[<prev] [next>] [<thread-prev] [thread-next>] [day] [month] [year] [list]
Message-ID: <aYNh-m8BEiOHKr9h@gourry-fedora-PF4VCD3F>
Date: Wed, 4 Feb 2026 10:12:58 -0500
From: Gregory Price <gourry@...rry.net>
To: Ira Weiny <ira.weiny@...el.com>
Cc: Dave Jiang <dave.jiang@...el.com>, Fan Ni <fan.ni@...sung.com>,
Jonathan Cameron <Jonathan.Cameron@...wei.com>,
Dan Williams <dan.j.williams@...el.com>,
Davidlohr Bueso <dave@...olabs.net>,
Alison Schofield <alison.schofield@...el.com>,
Vishal Verma <vishal.l.verma@...el.com>, linux-cxl@...r.kernel.org,
nvdimm@...ts.linux.dev, linux-kernel@...r.kernel.org,
Li Ming <ming.li@...omail.com>
Subject: Re: [PATCH v9 00/19] DCD: Add support for Dynamic Capacity Devices
(DCD)
On Tue, Feb 03, 2026 at 04:04:23PM -0600, Ira Weiny wrote:
> Gregory Price wrote:
... snipping this to the top ...
> Again I don't like the idea of needing new drivers for new policies. That
> goes against how things should work in the kernel.
If you define "How should virtio consume an extent" and "How should
FAMFS consume an extent" as "Policy" I can see your argument, and we
should address this.
I view "All things shall route through DAX" as "A policy" that
dictates cxl-driven changes to dax - including new dax drivers
(see: famfs new dax mechanism).
So we're already there. Might as well reduce the complexity (as
explained below) and cut out dax where it makes sense rather than
force everyone to eat DAX (for potentially negative value).
---
> > has been a concern, in favor of a per-region-driver policy on how to
> > manage hot-add/remove events.
>
> I think a concern would be that each region driver is implementing a
> 'policy' which requires new drivers for new policies.
>
This is fair, we don't want infinite drivers - and many use cases
(we imagine) will end up using DAX - I'm not arguing to get rid of the
dax driver.
There are at least 3 or 4 use-cases i've seen so far
- dax (dev and fs): can share a driver w/ DAXDRV_ selection
- sysram : preferably doing direct hotplug - not via dax
private-ram may re-use this cleanly with some config bits
- virtio : may not even want to expose objects to userland
may prefer to simply directly interact with a VMM
dax may present a security issue if reconfig'd to device
- type-2 : may have wildly different patterns and preferences
may also end up somewhat generalized
I think trying to pump all of these through dax and into userland by
default is a mistake - if only because it drives more complexity.
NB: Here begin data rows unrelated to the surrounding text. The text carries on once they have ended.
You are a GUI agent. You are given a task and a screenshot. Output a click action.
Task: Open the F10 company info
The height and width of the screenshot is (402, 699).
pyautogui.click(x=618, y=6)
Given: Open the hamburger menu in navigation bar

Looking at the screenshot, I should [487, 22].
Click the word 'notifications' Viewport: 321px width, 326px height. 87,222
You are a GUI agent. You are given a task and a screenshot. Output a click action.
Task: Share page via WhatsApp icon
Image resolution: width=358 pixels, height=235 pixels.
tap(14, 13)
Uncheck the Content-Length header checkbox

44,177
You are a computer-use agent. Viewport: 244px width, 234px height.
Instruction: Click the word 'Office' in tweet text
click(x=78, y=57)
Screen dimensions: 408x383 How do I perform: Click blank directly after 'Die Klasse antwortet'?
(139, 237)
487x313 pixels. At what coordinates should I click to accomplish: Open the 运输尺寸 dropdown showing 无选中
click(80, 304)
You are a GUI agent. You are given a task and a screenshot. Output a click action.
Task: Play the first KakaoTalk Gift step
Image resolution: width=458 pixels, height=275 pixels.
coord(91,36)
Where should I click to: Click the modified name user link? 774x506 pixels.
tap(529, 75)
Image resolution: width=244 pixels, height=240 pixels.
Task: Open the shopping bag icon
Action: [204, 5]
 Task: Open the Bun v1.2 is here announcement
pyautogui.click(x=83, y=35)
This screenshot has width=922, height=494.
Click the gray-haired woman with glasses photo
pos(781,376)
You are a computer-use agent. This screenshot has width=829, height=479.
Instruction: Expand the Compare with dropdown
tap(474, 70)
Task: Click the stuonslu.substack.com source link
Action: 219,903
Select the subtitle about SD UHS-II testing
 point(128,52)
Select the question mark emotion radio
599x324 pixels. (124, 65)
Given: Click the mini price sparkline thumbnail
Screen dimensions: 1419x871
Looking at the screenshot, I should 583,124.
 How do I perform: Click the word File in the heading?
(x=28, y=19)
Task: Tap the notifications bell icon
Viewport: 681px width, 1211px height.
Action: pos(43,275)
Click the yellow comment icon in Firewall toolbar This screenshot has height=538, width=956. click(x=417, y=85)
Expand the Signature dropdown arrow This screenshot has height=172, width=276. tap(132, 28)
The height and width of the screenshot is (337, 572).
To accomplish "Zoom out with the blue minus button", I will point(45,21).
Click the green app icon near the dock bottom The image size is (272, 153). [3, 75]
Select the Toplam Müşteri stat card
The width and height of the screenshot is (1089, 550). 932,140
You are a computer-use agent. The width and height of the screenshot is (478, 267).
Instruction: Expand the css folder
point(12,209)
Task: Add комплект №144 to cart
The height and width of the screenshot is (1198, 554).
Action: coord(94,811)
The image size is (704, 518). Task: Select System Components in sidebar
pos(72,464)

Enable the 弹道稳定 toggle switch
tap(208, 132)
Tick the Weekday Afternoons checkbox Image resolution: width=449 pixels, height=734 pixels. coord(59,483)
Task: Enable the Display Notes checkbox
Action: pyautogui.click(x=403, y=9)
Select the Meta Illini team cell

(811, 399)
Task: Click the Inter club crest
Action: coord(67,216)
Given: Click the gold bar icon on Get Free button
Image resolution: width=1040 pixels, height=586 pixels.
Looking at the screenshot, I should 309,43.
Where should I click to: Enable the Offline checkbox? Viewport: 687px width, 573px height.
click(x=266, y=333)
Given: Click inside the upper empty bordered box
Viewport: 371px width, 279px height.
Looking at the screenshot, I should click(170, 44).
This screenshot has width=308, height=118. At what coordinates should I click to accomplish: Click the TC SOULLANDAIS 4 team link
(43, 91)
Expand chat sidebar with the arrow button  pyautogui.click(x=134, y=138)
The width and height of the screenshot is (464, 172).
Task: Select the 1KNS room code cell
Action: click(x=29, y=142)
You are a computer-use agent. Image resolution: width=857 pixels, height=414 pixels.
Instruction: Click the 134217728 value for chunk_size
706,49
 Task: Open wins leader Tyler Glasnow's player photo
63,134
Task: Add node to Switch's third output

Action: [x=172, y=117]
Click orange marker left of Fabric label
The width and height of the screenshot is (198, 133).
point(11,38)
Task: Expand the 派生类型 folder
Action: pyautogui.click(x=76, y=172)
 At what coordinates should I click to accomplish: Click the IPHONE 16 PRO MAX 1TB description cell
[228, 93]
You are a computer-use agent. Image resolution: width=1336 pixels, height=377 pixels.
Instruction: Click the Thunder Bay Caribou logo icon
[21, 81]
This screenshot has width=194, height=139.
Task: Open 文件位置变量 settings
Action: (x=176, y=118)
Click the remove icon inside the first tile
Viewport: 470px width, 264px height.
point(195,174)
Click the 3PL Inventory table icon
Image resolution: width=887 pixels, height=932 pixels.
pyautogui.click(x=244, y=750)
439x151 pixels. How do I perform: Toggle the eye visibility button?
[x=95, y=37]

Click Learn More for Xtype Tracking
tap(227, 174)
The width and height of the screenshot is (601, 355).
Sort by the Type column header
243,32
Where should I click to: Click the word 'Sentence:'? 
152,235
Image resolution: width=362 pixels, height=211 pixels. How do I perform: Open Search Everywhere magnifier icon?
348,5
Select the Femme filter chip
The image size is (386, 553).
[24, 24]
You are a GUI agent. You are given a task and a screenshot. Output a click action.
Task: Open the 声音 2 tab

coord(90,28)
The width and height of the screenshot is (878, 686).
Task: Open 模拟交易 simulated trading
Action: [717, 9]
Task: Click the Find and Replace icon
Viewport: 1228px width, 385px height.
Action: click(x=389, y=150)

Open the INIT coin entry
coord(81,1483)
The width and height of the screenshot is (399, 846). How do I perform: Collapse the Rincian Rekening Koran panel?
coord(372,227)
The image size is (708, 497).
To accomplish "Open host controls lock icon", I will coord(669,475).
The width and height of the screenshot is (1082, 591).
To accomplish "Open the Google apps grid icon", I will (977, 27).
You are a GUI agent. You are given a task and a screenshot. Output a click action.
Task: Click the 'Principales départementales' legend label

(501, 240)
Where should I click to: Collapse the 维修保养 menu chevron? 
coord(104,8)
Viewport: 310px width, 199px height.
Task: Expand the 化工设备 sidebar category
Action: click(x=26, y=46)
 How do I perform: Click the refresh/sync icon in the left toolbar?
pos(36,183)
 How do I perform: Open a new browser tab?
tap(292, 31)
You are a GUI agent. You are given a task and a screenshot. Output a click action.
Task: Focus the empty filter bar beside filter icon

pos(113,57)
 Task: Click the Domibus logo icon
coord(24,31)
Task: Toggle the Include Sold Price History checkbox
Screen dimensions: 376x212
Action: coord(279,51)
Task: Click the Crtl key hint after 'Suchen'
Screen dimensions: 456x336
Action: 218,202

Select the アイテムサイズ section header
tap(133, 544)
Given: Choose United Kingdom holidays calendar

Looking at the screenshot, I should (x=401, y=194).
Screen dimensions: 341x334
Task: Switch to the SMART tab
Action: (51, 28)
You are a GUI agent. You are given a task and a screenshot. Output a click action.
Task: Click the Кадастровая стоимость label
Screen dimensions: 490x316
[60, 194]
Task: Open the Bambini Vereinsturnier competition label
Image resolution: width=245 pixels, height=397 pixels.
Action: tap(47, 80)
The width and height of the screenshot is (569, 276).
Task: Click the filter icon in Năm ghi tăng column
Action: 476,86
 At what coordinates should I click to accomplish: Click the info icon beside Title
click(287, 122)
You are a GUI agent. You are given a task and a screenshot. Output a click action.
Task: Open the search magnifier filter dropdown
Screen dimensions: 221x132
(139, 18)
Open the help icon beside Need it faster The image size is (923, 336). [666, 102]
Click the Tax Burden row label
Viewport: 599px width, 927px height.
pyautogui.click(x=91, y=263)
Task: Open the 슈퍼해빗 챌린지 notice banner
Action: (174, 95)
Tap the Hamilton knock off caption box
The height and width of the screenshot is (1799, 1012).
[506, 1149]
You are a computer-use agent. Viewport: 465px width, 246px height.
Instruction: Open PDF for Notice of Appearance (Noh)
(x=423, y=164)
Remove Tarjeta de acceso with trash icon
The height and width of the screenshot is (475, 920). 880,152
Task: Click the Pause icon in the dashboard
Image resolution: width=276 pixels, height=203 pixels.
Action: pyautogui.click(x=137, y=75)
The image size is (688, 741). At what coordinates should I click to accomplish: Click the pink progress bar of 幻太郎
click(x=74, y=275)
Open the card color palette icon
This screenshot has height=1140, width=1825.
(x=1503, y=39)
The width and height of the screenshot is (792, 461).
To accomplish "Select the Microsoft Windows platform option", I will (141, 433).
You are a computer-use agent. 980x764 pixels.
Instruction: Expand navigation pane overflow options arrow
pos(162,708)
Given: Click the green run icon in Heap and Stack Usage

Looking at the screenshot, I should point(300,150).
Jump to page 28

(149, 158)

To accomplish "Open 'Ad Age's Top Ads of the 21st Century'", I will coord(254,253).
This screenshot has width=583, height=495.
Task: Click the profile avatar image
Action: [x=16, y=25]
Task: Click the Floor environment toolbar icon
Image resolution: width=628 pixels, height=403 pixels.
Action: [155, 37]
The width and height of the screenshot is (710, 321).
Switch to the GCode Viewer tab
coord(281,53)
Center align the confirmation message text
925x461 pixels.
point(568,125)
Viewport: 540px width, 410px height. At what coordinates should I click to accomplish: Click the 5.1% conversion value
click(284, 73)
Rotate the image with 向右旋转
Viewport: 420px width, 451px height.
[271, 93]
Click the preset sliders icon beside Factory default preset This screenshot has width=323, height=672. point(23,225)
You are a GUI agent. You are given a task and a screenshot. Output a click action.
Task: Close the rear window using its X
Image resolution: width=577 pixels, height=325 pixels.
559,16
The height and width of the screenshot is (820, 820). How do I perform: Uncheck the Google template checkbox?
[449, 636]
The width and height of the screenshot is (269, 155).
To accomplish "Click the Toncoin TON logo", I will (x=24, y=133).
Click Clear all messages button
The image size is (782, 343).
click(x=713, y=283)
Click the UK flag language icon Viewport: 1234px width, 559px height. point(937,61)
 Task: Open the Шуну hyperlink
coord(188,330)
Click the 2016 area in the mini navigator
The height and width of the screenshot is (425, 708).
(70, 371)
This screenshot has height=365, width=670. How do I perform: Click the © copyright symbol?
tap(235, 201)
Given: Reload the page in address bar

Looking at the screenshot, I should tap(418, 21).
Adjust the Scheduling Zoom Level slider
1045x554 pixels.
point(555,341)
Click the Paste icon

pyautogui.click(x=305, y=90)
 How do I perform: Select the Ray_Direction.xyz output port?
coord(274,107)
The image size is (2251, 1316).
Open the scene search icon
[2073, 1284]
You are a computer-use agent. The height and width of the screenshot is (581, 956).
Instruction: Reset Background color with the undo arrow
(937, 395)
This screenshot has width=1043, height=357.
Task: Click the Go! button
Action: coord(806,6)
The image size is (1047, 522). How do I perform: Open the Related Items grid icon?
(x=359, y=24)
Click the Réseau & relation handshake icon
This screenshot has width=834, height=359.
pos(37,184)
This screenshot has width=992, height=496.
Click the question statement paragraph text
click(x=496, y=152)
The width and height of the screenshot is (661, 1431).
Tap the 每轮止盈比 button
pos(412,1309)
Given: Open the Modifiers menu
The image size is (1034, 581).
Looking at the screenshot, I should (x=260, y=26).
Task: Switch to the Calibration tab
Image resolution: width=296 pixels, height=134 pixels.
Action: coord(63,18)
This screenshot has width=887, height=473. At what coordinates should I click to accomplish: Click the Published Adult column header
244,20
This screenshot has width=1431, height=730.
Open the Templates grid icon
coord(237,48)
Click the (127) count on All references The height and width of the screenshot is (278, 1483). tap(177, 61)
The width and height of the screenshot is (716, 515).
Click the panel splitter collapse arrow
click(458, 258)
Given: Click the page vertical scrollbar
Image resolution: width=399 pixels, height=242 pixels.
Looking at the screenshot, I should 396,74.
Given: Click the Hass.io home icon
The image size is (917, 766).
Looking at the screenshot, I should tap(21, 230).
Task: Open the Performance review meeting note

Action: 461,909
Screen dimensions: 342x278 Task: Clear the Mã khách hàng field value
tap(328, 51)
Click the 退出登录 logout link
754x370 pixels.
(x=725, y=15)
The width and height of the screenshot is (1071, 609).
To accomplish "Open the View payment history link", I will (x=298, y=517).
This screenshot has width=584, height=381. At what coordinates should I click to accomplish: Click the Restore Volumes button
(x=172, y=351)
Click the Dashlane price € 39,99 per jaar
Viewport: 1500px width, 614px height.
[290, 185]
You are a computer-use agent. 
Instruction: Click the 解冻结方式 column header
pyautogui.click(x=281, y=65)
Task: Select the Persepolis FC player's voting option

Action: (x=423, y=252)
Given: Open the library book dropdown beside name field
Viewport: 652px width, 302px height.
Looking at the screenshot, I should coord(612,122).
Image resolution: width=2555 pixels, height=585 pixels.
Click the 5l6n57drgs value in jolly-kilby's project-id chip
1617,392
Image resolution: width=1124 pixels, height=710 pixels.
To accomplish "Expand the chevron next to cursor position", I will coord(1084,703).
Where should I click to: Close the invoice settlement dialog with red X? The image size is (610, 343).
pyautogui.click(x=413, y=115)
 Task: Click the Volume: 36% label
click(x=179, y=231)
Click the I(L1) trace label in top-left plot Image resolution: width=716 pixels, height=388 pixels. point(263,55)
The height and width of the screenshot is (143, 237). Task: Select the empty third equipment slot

We should get form from function.
Example: for sysram - dax_kmem is just glue, the hotplug logic should
live in cxl and operate directly on extents. It's simpler and
doesn't add a bunch of needless dependencies.
Consider a hot-unplug request
Current setup
----
FM -> Host
1) Unplug Extent A
Host
2) cxl: hotunplug(dax_map[A])
3) dax: Does this cover the entire dax? (no->reject, yes->unplug())
- might fail due to dax-reasons
- might fail due to normal hot-unplug reasons
4) unbind dax
5) return extent
Dropping Dax in favor of sysram doing direct hotplug
----
FM -> Host
1) Unplug Extent A
Host
2) hotunplug(extents_map[A])
- might fail because of normal hot-unplug reasons
3) return extent
It's just simpler and gives you the option of complete sparseness
(untagged extents) or tracking related extents (tagged extents).
This pattern may not carry over the same with dax or virtio uses.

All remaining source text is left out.